(MATERIALS PROVIDED):

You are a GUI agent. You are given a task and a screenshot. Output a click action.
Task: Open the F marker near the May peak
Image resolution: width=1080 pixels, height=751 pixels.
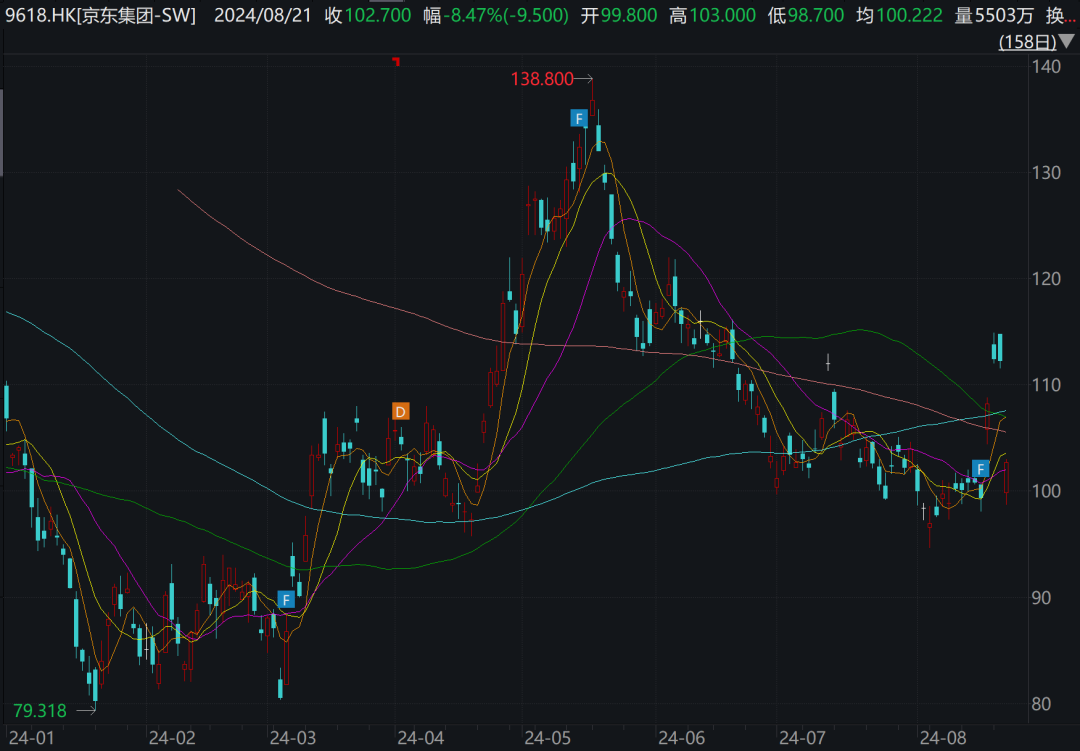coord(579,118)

...

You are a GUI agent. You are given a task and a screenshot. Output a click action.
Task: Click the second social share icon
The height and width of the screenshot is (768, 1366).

(DIRECTIVE): Tally the lines in the entries above that contain the string "width". Reply with the number alone.

(WRITTEN SOLUTION): 2